The Windows Firewall has Rule Sources. For example, Group Policy is one rule source and local rules are another. When the Firewall is managed by GPO or Intune, it still allows local rule merging by default.
When rule merging is enabled, local block rules can over-ride policy-based allow rules. Similarly, local allow rules can override policy-based profile defaults (profile defaults are initial rules applied to each profile - Domain / Private / Public).

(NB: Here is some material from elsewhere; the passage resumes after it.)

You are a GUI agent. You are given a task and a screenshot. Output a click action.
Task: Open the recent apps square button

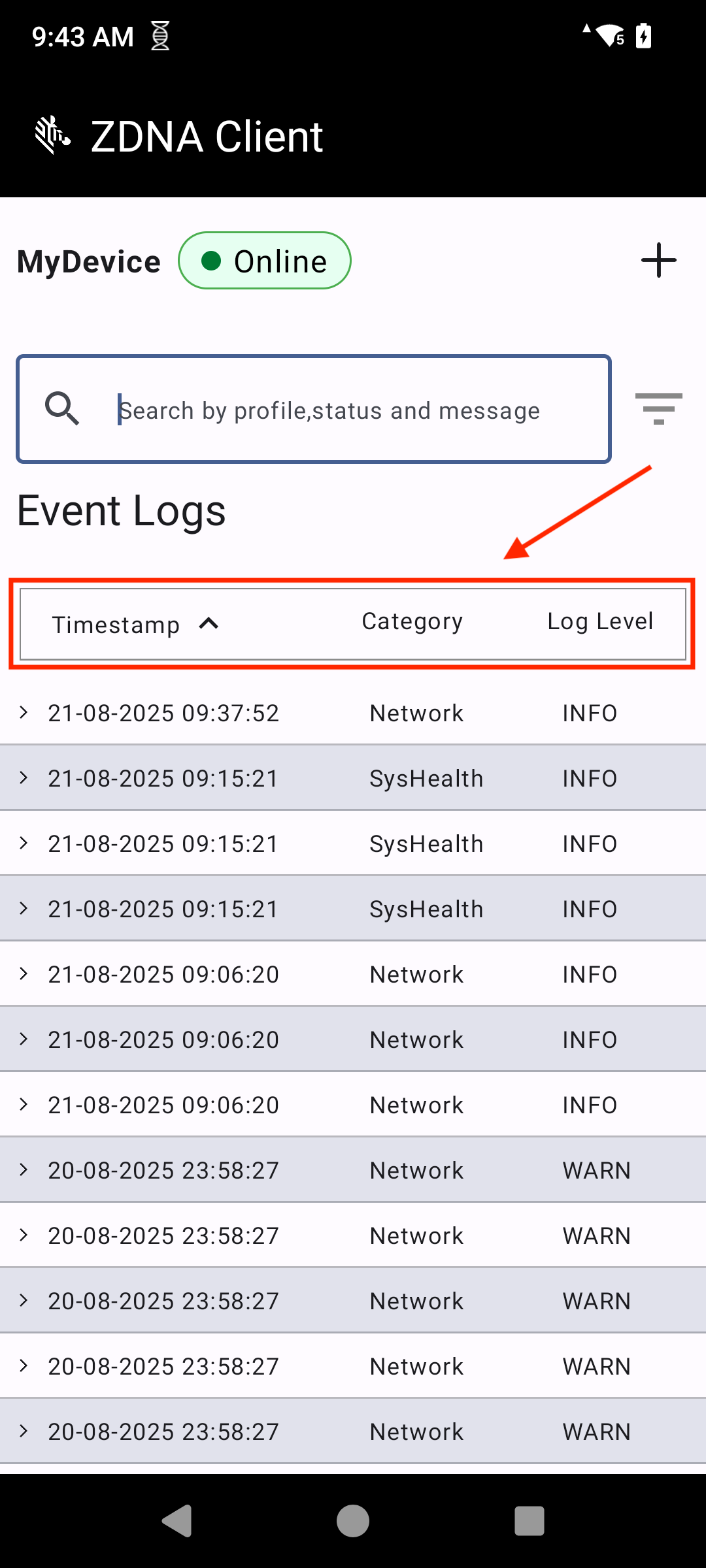click(529, 1521)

Disable Local Rule Merging as follows:
Group Policy Editor:
Computer Configuration > Security Settings > Windows Firewall with Advanced Security > Properties > Settings > [PROFILE NAME] > Settings > Apply local firewall rules = No
Intune Policy:
Endpoint security > Firewall > Create policy > Create a profile > Windows 10 / 11 / Server > Microsoft Defender Firewall > [Provide a Name] > Allow local policy merge = False
Summary
With Tamper Protection enabled and Windows Firewall local rule merging disabled, the chances of at attacker abusing firewall rules are slim.